Born in Straja, in Austrian-ruled Bukovina, he attended high school in Suceava from 1897 to 1905. He then studied at the theology faculty of Czernowitz University from 1905 to 1909, and obtained a doctorate in 1911. Between 1910 and 1914, he took specialty courses in theology at Vienna, Breslau, Tübingen, Bonn, Berlin, Athens and Bucharest. During World War I, he crossed into the Romanian Old Kingdom and volunteered for service in the Romanian Army.

From 1918 to 1919, he was substitute professor at the theological seminary in Chișinău, rising to teaching assistant in 1919. In 1920, he was hired as associate professor at his alma mater, which had become Cernăuți University under the new Romanian administration. Working within the fundamental theology department of the theology faculty, he became a full professor in 1924 and retired in 1941. He also offered courses on the psychology of religion, Christian philosophy and sectology, and for a time was substitute professor in the department of dogmatic and symbolic theology. He was faculty dean three times: 1924-1927, 1935-1937 and 1938-1940, and served as university rector in 1926-1927.

Cotos edited Candela magazine from 1935 to 1938; he also founded and edited Credința, a magazine where numerous articles of his on spiritual guidance appeared. In 1944, upon the definitive integration of Northern Bukovina into the Soviet Union, he settled in Sibiu. In 1951-1952, he was a substitute lecturer on Greek language at the city's theological institute. He died in Sibiu.

Required work: In the passage about Cotos, which magazine did he edit from 1935 to 1938?

Given entries:

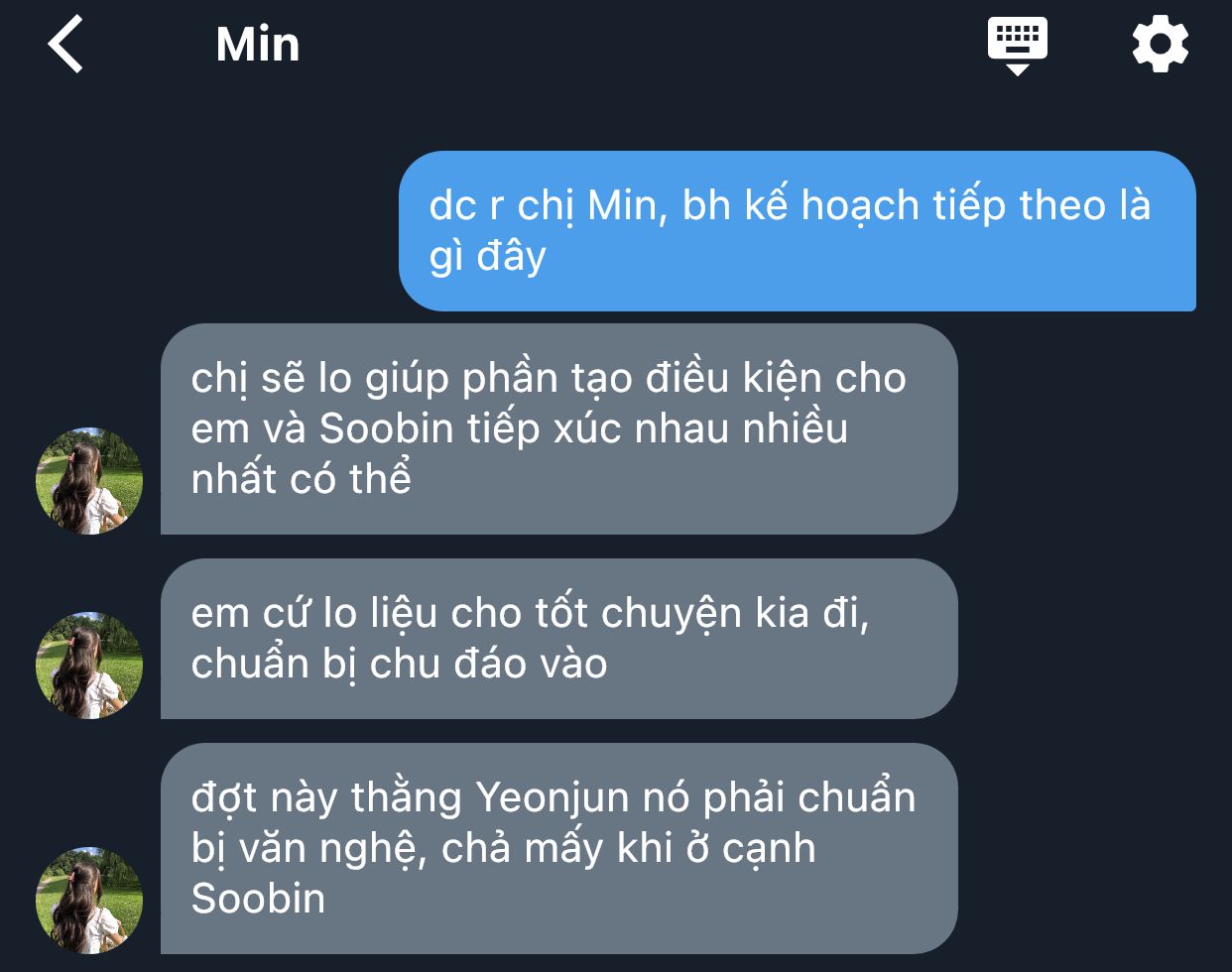The width and height of the screenshot is (1232, 972).
Task: Select the 'chị sẽ lo giúp phần' message bubble
Action: [x=558, y=428]
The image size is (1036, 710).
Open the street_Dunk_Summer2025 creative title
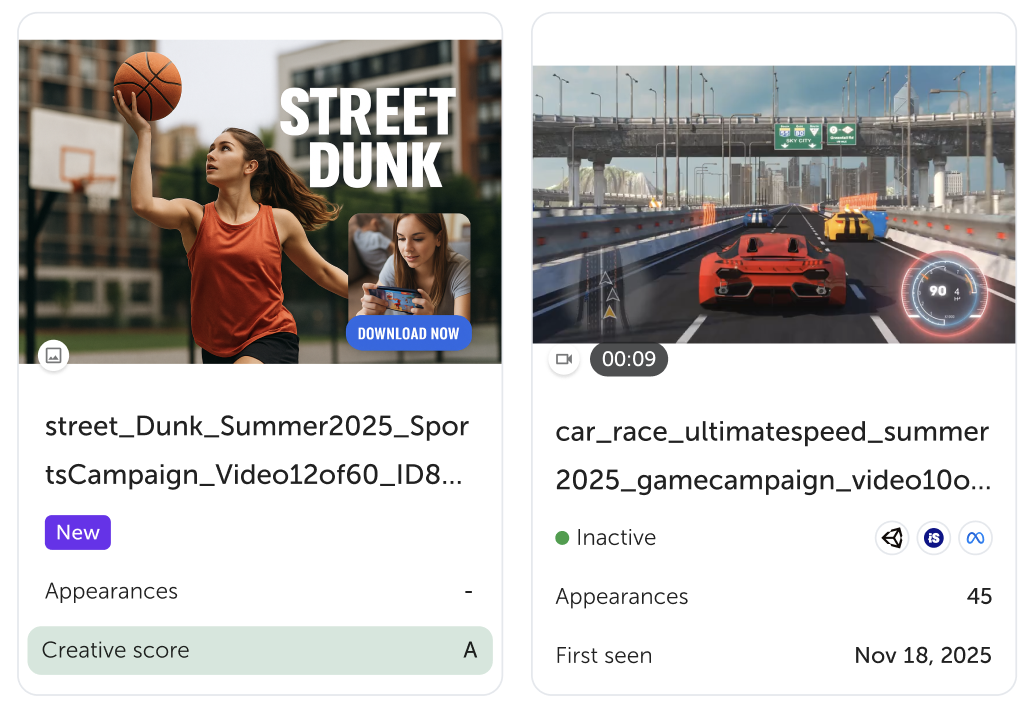coord(257,451)
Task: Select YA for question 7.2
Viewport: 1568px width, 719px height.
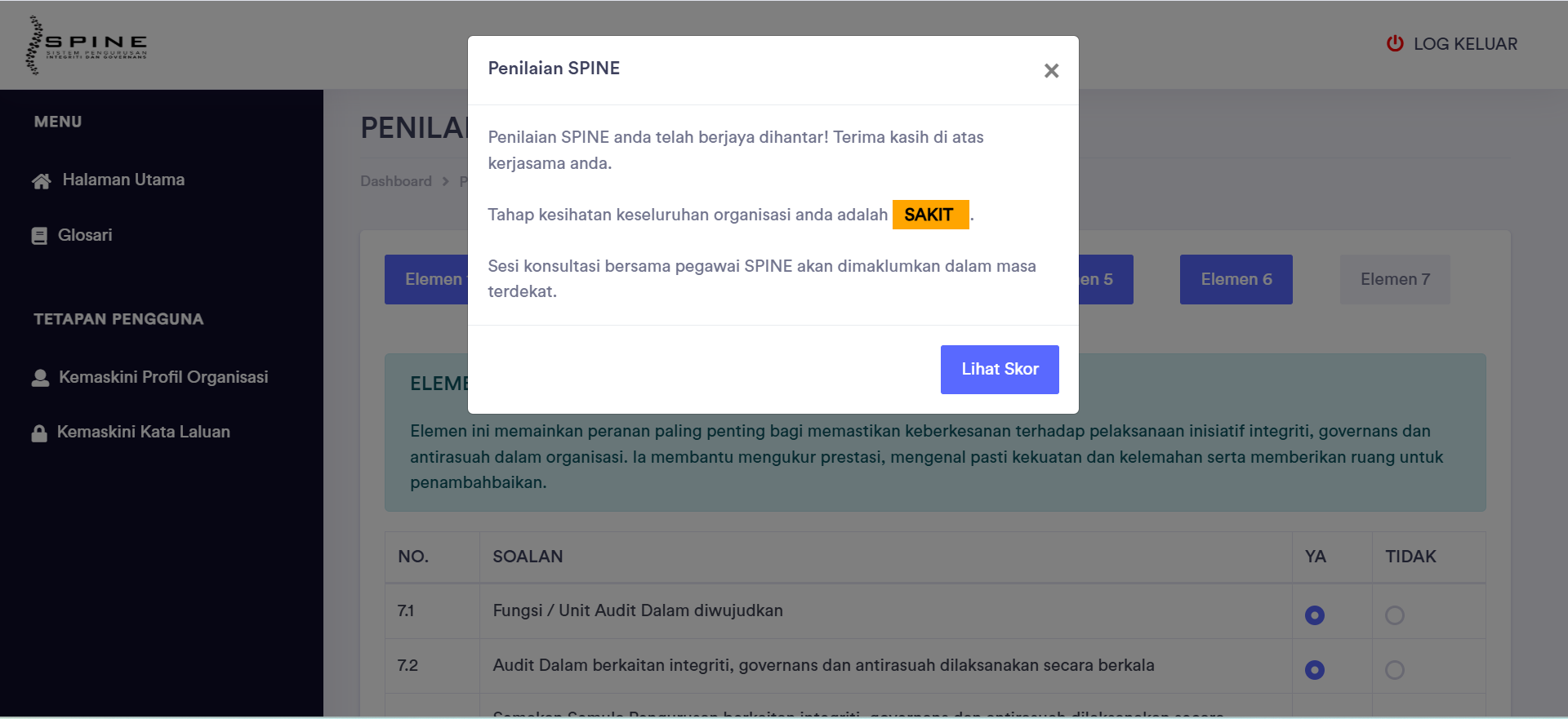Action: point(1314,670)
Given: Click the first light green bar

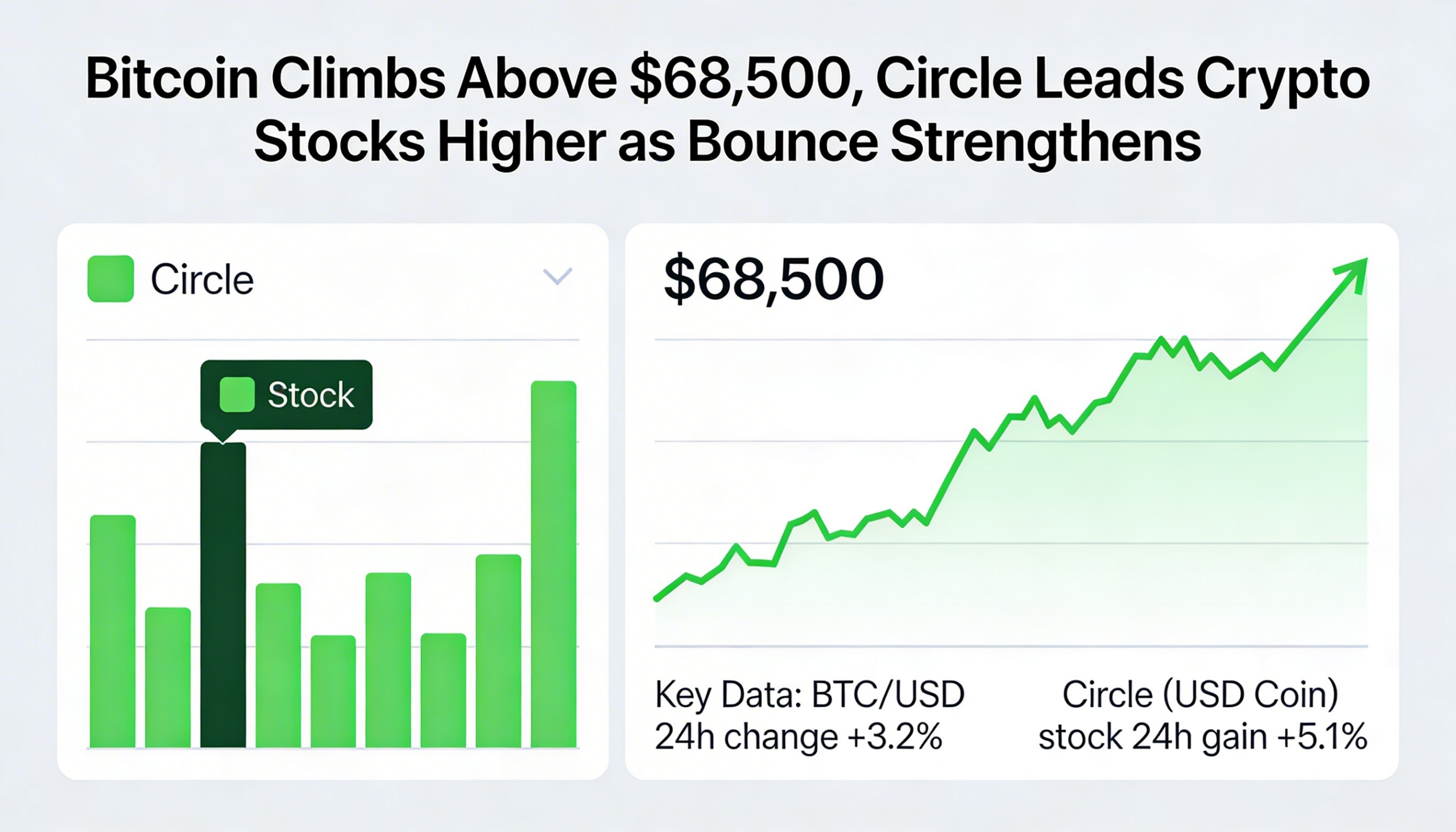Looking at the screenshot, I should click(x=113, y=631).

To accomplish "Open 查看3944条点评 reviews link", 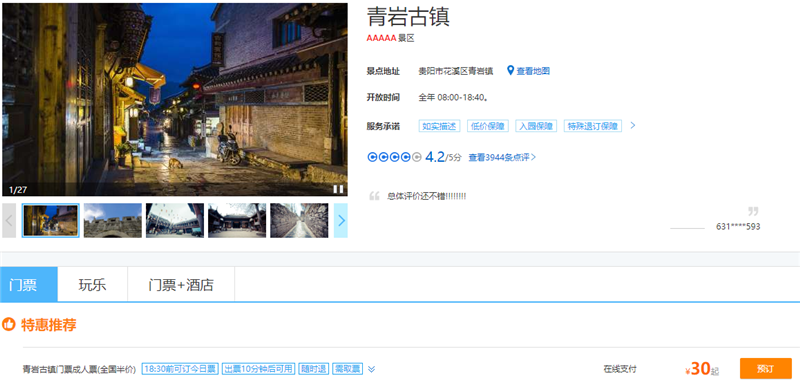I will pyautogui.click(x=502, y=158).

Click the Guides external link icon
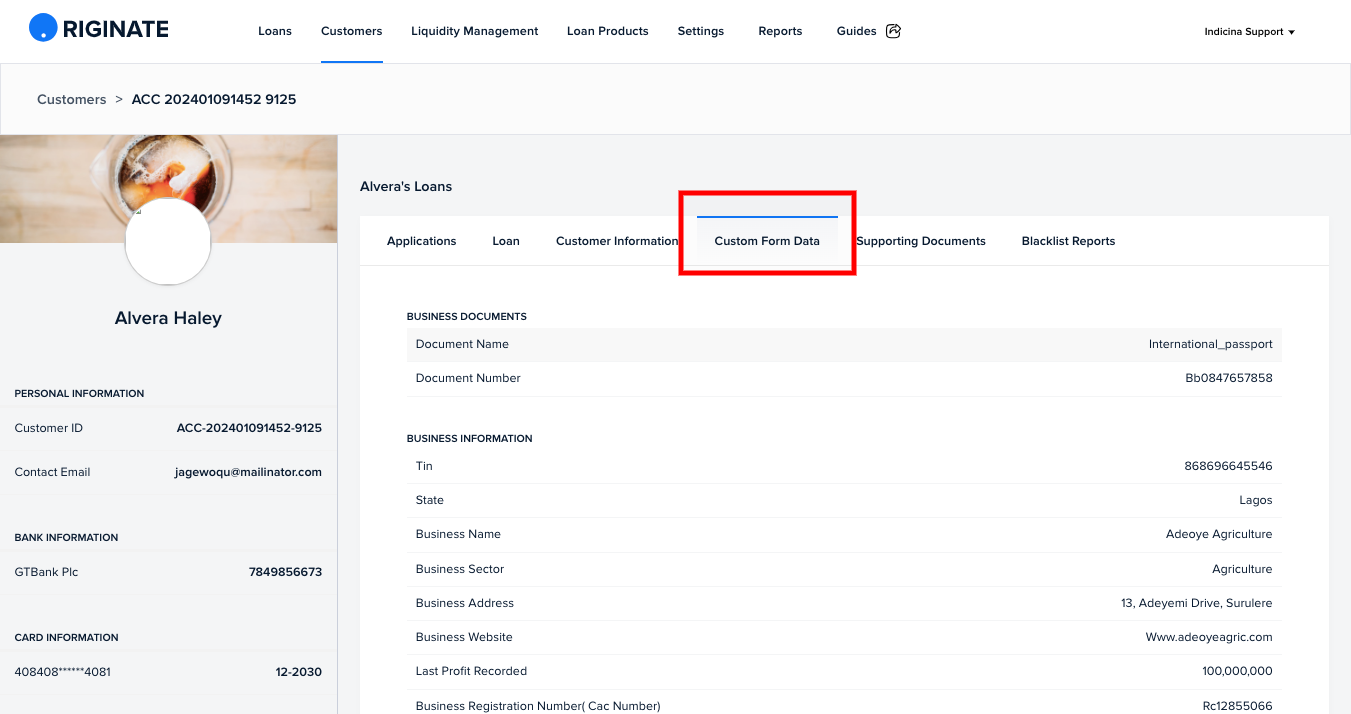[x=894, y=31]
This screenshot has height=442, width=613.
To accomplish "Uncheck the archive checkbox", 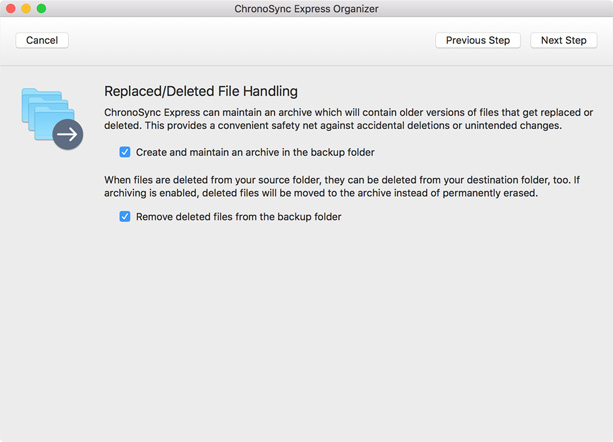I will 125,152.
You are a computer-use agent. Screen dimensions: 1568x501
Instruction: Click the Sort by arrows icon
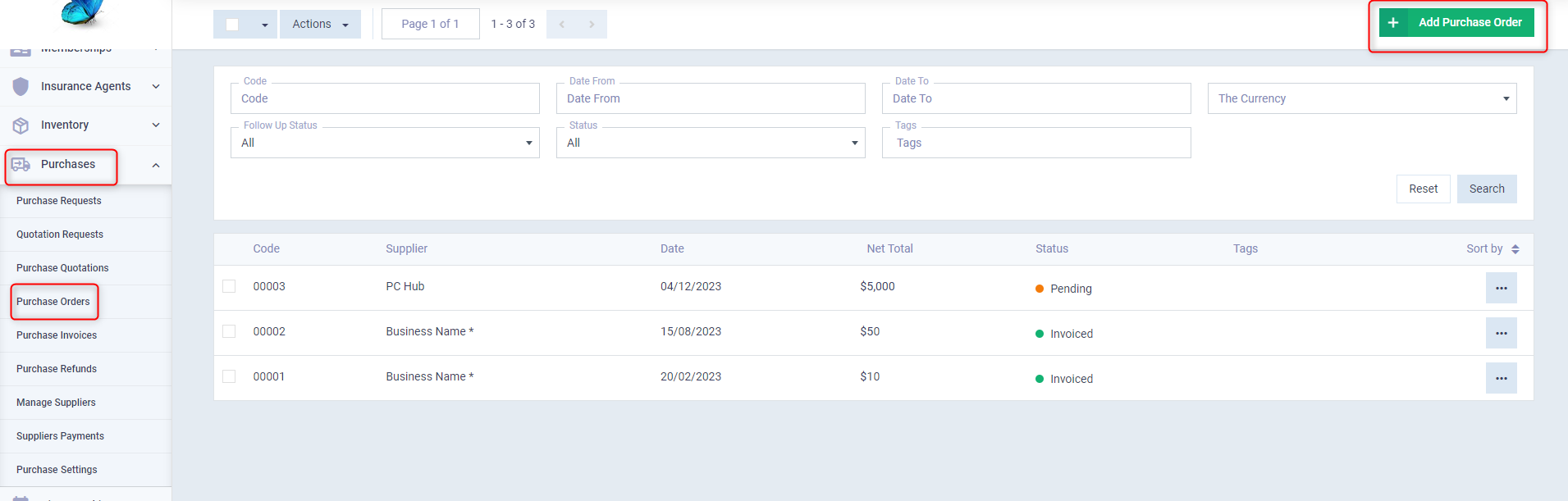coord(1515,249)
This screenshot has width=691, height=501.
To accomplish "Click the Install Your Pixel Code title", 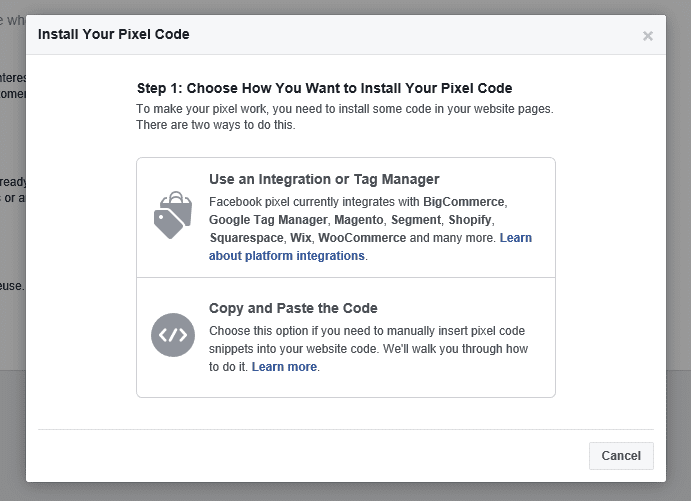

Written response: Candela magazine